Yitro: Giving Permission

Copyright Neal Joseph Loevinger 2010

Torah Portion Yitro : Shmot/Exodus 18:1-20:23

In Yitro, Moshe begins his leadership of a people in transition and brings them to Sinai, where they have a tremendous revelation of Torah.

Shalom Friends!

Here’s hoping those mid-Atlantic-seaboard readers are not going to be unduly stressed by the snow- something that is, at least on the East Coast, temporary. (Snow melts, after all, especially in Maryland, if childhood memories are accurate.)

Well, snow falls from the heavens to the earth but our haftarah this week has an image going the other direction. As the Torah portion, Yitro, tells the story of the revelation at Sinai, the haftarah tells the story of the prophet Yeshayahu [Isaiah] who was commissioned amidst a vision of the heavenly Throne:

“In the year that King Uzziah died, I beheld my Lord seated on a high and lofty throne; and the skirts of God’s robe filled the Temple.  Seraphs stood in attendance on the Holy One. . Each of them had six wings: with two he covered his face, with two he covered his legs, and with two he would fly. And one would call to the other:

‘Holy, holy, holy!
The Lord of Hosts!
God’s presence fills all the earth! ” (Yeshayahu 6:1-3)
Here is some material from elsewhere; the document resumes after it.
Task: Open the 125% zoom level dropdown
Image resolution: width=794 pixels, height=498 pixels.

Many readers will recognize this phrase from the morning and afternoon prayers: it is a key phrase of the kedushah part of the Amidah [standing prayer], and is also quoted earlier in the morning liturgy, before the Shma. In that earlier section, Yeshayahu’s vision of the angels calling to each other is richly imagined as choruses of expansive praise, during which they:
. . . . ” accept from each other the yoke of the kingdom of heaven and give each other permission to to praise their Creator, with open spirit, pure speech and sacred song.” [Translation mine.]

Now, why would we describe the angels as encouraging each other before calling out to God as “holy, holy, holy?” What’s the point of imagining angelic religious sociology in the middle of our davenning? [Yiddish for praying the liturgy.]
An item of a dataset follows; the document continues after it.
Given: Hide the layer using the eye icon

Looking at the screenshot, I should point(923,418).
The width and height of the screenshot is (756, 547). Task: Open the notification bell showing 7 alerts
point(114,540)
To some, this passage may be a praise of the heavens but I think it’s all about what happens here on Earth- for aren’t we, the earthly community, the ones calling out “holy, holy, holy, the whole earth is full of God’s glory?” That is- the image of the angels is really about creating sacred communities among humans, who too often put each other down for being “too religious” rather than “giving permission” for each person to praise in their own pure song. To me, the image of the heavenly chorus is all about getting us to think about the real live people sitting in the seats of the sanctuary- how do we give or take away permission to pray deeply and authentically?

How do we- each of us in the synagogue- offer each other and accept from each other the spiritual orientation that Judaism calls “the yoke of the kingdom of heaven?” Are we humble enough to accept it from another, and are we generous enough to offer it?

These questions, to me, link the Torah portion- in which the Israelites receive Torah at Sinai- to our haftarah and our prayerbook, because ultimately Torah is only received among particular people in real communities. We can, if we wish, be like the angels in creating communities unafraid of spiritual vitality- communities in which we see the Divine Presence “filling the earth” precisely because we begin by seeing it in each other.